Salle des profs, quelques grappes de collègues.
Ça discute à voix basse.
Je m’approche d’un groupe, la discussion s’interrompt.
Une collègue semble gênée.
— Oh, qu’est-ce qui se passe ?
— Ben, un drôle de truc.
— On peut savoir ? C’est peut être personnel remarque…
À voix basse.
— Non. C’est une élève de 5e, qui a été surprise en train de faire… heu… une felassion
à un gars de sa classe. Mais bon, t’évite d’ébruiter le truc…
— Ben voilà aut’chose ! Qui les a vu ?
— Ben, on sait pas trop. Un aide-éducateur, j’crois.
— Et qu’est-ce qui se passe dans ces cas là ?
Une question bien idiote, comme ci le cas était prévu dans le règlement intérieur.
— D’après ce que je sais, les parents sont convoqués en urgence.
Avec leur accord, les élèves devraient être transférés dans d’autres établissements.
J’pense que dès demain, on les verra plus ici.
— Mais la gamine, elle a été contrainte ?
— Visiblement, elle a dit que non, que c’était son p’tit copain.
— Pas de sanctions ou autre ?
— Non non. Là, c’est la chape de plomb. T’imagine la réputation ?
— Tu sais qu’y pourrait y avoir des suites judiciaires ?
— Non, ça va se régler dans la plus grande discrétion. On peut le comprendre.
— Et c’est qui ces gamins ?
— Tu les a pas j’crois.
— Ah, ou sont passées nos chères petites têtes blondes !
— T’imagine pour les parents…
— J’ose à peine… Et pour le principal, annoncer ça.
— C’est marrant cette gamine, j’aurais pas pensé tu vois…

Moi non plus.
De toute façon, au collège, on respecte les aspirations de chacun.
Mais quand même, on évite de pomper.

Les dessous de table

C’est en fait la seule revendication d’un collégien.
Pouvoir mâcher.
Un ethnologue ou un pédagogue pourrait certainement nous instruire sur cette activité néanderthalienne.
Pour ma part, je suppose qu’à l’immobilité contrainte, l’élève oppose la mastication comme libératrice de l’énergie contenue. Une soupape, en quelque sorte.
Seules les dentitions appareillées, sous prescriptions, en ont l’interdiction formelle.
Il est curieux de les voir se livrer à ce machouillage studieux.
Il s’agit en fait d’un processus de broyage systématique, compulsif et consciencieux.
Son but étant d’extraire les agents de saveur, toujours trop vite dissipés, jusqu’à l’obtention de la matière brute, insipide.
L’objectif atteint, la tension s’atténue, laissant place à un automatisme machouilleur presque classique.

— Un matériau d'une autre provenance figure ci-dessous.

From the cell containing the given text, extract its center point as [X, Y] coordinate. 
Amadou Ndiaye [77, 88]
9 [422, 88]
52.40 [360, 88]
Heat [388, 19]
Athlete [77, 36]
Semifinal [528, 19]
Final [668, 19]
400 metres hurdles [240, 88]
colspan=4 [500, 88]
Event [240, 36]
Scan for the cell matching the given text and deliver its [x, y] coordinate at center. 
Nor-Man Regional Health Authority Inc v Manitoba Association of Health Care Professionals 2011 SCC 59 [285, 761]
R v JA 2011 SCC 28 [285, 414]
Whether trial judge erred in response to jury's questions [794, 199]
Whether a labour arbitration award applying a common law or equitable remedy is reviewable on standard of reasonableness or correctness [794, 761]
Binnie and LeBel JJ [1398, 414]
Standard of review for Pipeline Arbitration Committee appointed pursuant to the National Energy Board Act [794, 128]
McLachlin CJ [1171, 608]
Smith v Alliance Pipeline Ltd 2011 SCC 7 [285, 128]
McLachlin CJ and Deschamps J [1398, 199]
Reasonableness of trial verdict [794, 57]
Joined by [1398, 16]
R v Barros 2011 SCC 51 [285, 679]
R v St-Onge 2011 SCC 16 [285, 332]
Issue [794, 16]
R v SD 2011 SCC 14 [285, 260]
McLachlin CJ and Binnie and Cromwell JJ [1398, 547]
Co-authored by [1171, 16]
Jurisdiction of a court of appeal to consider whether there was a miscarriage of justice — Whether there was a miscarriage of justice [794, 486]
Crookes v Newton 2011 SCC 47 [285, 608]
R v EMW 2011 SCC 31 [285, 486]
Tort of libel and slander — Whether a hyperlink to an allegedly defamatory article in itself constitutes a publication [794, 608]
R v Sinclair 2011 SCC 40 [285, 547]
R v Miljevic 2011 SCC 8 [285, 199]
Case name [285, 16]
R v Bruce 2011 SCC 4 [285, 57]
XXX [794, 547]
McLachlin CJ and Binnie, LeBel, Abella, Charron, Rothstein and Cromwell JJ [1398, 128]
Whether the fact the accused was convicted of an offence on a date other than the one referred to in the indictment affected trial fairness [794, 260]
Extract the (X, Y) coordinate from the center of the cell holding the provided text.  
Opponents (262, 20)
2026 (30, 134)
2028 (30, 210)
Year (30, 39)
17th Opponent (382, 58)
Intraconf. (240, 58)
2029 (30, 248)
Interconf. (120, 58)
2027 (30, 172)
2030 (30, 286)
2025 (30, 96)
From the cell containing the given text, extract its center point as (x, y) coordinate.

Mais qu’advient-il du chewing-gum en fin de vie ?
Attardons-nous un instant sur leur destination de prédilection.
À ce stade, une visite sous les tables s’impose.
Suivez le guide.
Là, devant vous, surgissent des cimetières entiers, chaos de couleurs et de formes.
Un monde à l’envers, ignoré de tous, un univers de montagnes et de vallées multicolores, un décor de science-fiction, bariolé, se déroule sous les yeux.
Chaque colline est marquée, signée d’une ultime empreinte, celle du pouce écraseur ou de l’index étaleur.
La datation est bien sur possible, puisque fonction de la dureté.
Mais redressons-nous.

L’addition de multiples gommes dans une même bouche est un vrai défi.
Le volume obtenu provoque une amplitude de mouvement peu commune.
Le décrochage du maxillaire inférieur constitue un risque réel mais visiblement envisagé avec cran.
L’énergie produite est clairement mesurable.
Seulement voilà.
— T’as quoi dans la bouche ?
— Un chewing-gum
— Tu vas jeter ça, s’il te plaît.
— Mais m’sieur, je viens de l’commencer !
— J’veux pas savoir. Va jeter ça.
La mine s’assombrit. La colère n’est pas loin mais reste contenue.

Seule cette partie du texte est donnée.